*** PROVIDED INFORMATION ***
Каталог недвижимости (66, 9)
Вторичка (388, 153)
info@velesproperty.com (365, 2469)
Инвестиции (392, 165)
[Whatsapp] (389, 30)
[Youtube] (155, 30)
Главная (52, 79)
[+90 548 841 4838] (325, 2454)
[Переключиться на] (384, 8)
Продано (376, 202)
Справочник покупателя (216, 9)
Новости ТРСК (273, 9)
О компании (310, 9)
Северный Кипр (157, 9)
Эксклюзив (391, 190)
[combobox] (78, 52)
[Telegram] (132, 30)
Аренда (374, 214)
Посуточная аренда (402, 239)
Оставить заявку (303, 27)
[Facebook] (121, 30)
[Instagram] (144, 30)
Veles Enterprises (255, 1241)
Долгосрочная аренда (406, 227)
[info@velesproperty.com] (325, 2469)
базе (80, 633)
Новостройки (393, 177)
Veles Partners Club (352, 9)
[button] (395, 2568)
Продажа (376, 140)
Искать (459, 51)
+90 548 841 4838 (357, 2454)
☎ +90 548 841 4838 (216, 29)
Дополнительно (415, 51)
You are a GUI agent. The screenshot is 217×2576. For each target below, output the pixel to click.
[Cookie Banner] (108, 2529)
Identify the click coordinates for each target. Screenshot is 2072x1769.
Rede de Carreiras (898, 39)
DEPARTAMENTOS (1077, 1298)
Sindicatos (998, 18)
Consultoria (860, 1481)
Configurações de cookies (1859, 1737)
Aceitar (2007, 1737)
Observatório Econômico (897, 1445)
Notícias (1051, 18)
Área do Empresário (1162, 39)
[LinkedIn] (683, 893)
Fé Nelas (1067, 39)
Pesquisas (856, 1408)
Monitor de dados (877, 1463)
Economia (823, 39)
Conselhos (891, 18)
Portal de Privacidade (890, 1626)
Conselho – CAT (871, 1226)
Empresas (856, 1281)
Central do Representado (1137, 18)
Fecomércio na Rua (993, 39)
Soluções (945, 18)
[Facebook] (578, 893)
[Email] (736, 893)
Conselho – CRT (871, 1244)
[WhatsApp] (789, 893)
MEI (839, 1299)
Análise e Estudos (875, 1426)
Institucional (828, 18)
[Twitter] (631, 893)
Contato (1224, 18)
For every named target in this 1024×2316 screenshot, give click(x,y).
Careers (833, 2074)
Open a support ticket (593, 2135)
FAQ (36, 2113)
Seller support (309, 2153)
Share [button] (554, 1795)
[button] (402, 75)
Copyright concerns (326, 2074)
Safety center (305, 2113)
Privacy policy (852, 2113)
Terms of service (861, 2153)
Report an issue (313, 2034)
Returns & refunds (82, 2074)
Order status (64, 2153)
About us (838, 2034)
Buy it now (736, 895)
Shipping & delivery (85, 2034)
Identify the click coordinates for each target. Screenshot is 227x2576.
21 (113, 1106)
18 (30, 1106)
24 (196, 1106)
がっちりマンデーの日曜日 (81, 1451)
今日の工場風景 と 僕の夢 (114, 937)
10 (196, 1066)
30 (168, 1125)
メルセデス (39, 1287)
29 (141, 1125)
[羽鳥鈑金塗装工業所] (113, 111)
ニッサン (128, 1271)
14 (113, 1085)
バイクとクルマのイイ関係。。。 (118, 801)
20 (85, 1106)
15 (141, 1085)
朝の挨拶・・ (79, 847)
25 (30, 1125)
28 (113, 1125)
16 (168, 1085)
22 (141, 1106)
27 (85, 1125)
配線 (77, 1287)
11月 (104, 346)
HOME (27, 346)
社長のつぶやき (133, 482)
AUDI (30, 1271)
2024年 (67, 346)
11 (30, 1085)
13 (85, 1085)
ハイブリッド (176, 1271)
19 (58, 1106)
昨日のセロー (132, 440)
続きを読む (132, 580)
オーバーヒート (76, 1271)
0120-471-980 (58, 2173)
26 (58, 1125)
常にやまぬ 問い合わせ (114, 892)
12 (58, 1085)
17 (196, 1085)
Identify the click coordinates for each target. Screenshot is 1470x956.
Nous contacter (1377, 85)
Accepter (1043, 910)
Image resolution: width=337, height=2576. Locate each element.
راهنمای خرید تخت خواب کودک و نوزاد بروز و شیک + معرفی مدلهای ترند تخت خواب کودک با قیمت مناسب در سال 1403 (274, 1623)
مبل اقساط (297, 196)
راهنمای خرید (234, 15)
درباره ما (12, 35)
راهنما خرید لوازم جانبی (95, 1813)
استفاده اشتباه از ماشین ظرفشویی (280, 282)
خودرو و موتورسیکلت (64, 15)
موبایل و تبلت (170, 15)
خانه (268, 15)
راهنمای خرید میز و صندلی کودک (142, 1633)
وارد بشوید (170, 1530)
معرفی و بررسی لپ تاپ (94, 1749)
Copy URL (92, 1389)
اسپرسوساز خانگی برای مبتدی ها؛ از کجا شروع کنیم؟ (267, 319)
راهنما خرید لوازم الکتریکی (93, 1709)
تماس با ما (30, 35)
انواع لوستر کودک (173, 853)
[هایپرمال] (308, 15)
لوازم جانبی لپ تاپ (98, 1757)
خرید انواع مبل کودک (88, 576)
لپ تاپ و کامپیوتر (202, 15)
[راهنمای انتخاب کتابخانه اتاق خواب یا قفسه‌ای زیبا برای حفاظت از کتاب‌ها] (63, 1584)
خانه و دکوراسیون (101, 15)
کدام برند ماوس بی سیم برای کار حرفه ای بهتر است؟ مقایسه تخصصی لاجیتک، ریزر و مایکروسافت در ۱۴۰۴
*** End of PROVIDED INFORMATION ***
● **DESCRIPTION OF THE TASK**
In the listing above, find the line holding "Report an issue (313, 2034)" and the line holding "今日の工場風景 と 僕の夢 (114, 937)", then output those two lines and every line between them exactly.

● **WRITTEN ANSWER**
Report an issue (313, 2034)
Returns & refunds (82, 2074)
Order status (64, 2153)
About us (838, 2034)
Buy it now (736, 895)
Shipping & delivery (85, 2034)
Identify the click coordinates for each target. Screenshot is 227x2576.
21 (113, 1106)
18 (30, 1106)
24 (196, 1106)
がっちりマンデーの日曜日 (81, 1451)
今日の工場風景 と 僕の夢 (114, 937)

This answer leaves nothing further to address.